■ GOAL OF THE EXERCISE ■
Output each record below exactly. No images go in the copy.

■ ENTRIES PROVIDED ■
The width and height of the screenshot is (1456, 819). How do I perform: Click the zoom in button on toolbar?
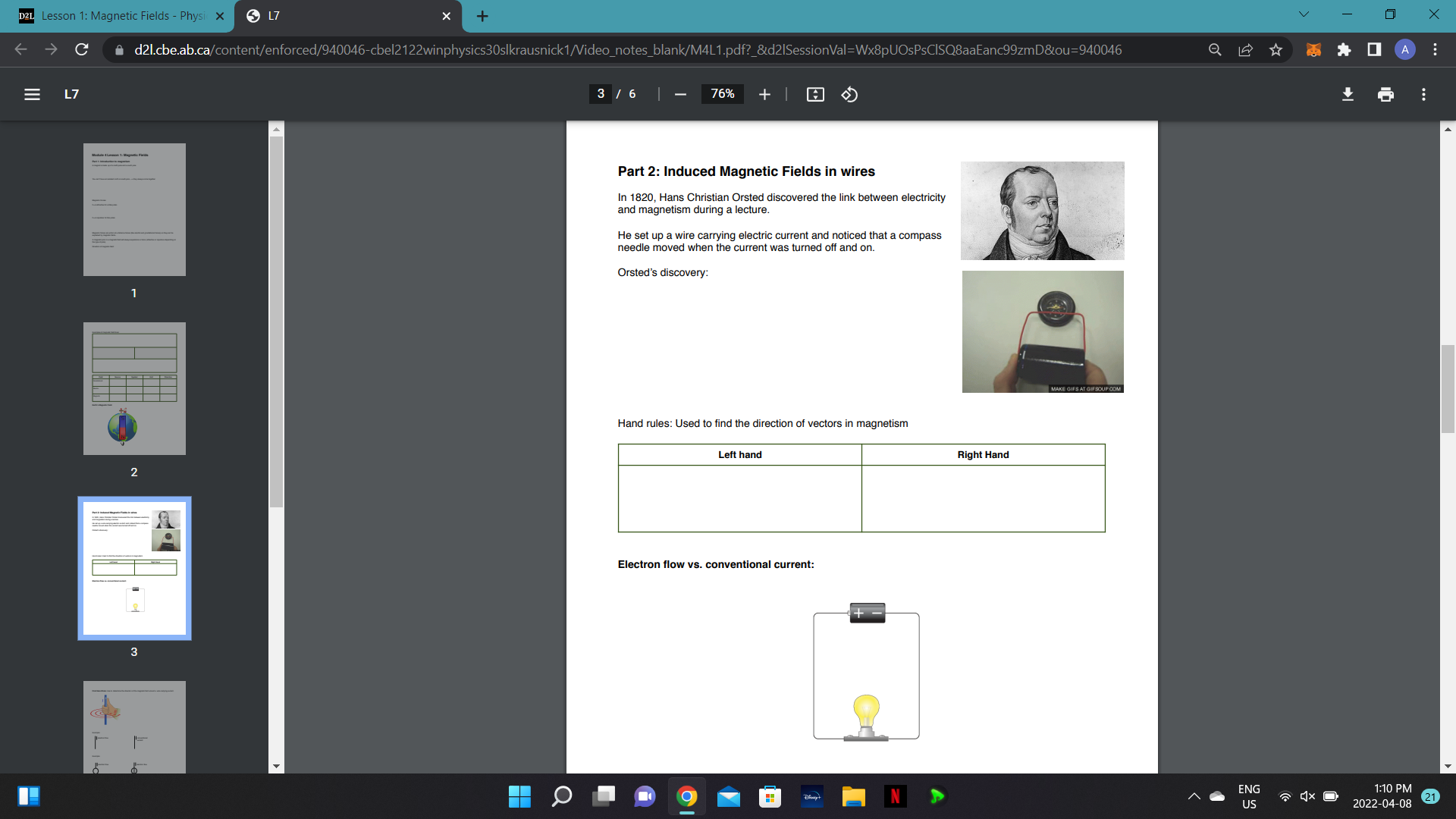(x=762, y=94)
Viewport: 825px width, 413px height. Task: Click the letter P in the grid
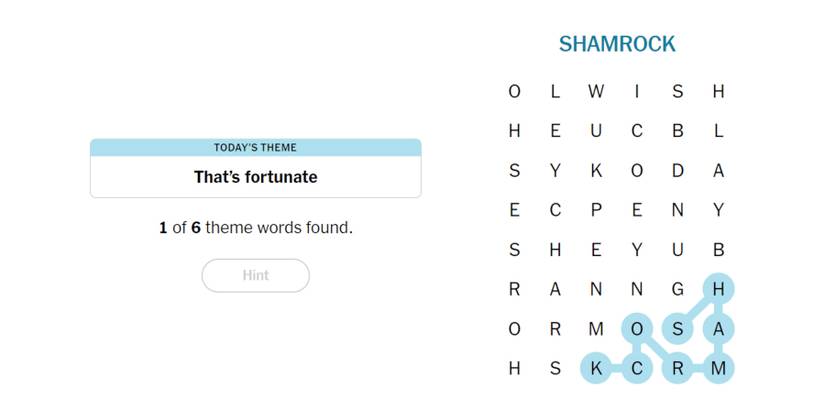pos(596,210)
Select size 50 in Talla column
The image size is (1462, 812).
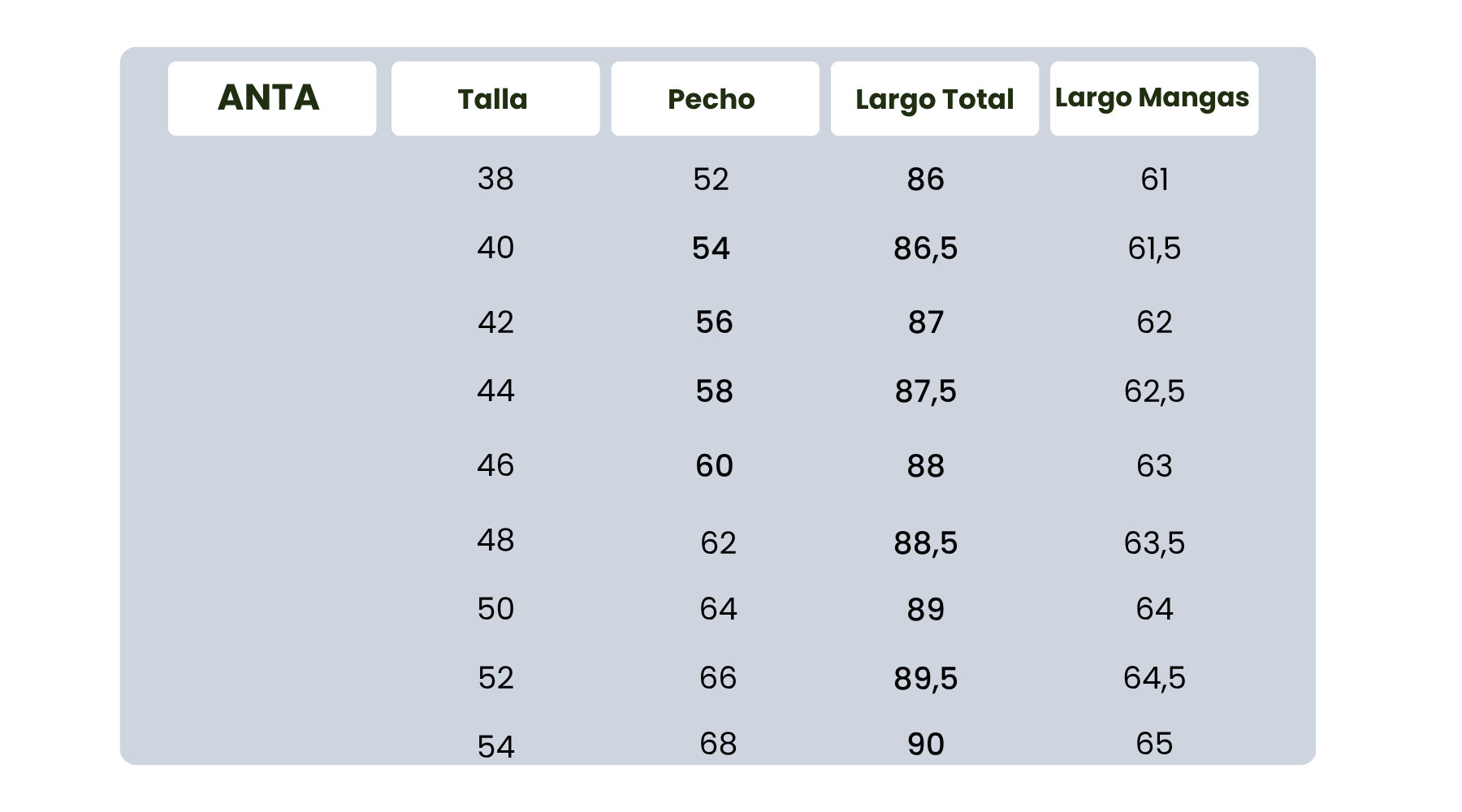(495, 609)
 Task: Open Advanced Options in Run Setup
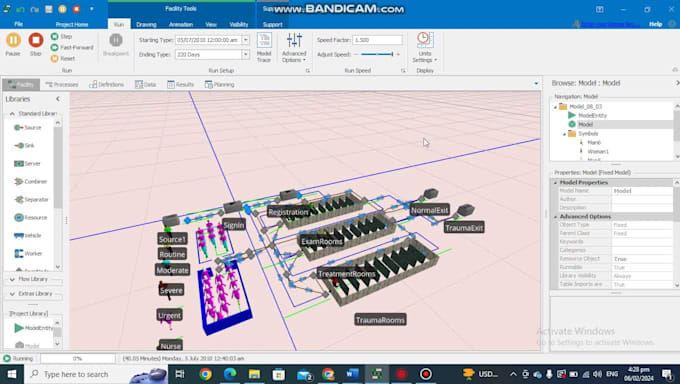[294, 47]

■ RESPONSE AREA ■
The width and height of the screenshot is (1456, 819). How do I perform: Click the zoom in button on toolbar?
(x=762, y=94)
Viewport: 825px width, 413px height. Task: Click the letter P in the grid
pos(596,210)
Select size 50 in Talla column
The image size is (1462, 812).
(495, 609)
 Task: Open Advanced Options in Run Setup
[294, 47]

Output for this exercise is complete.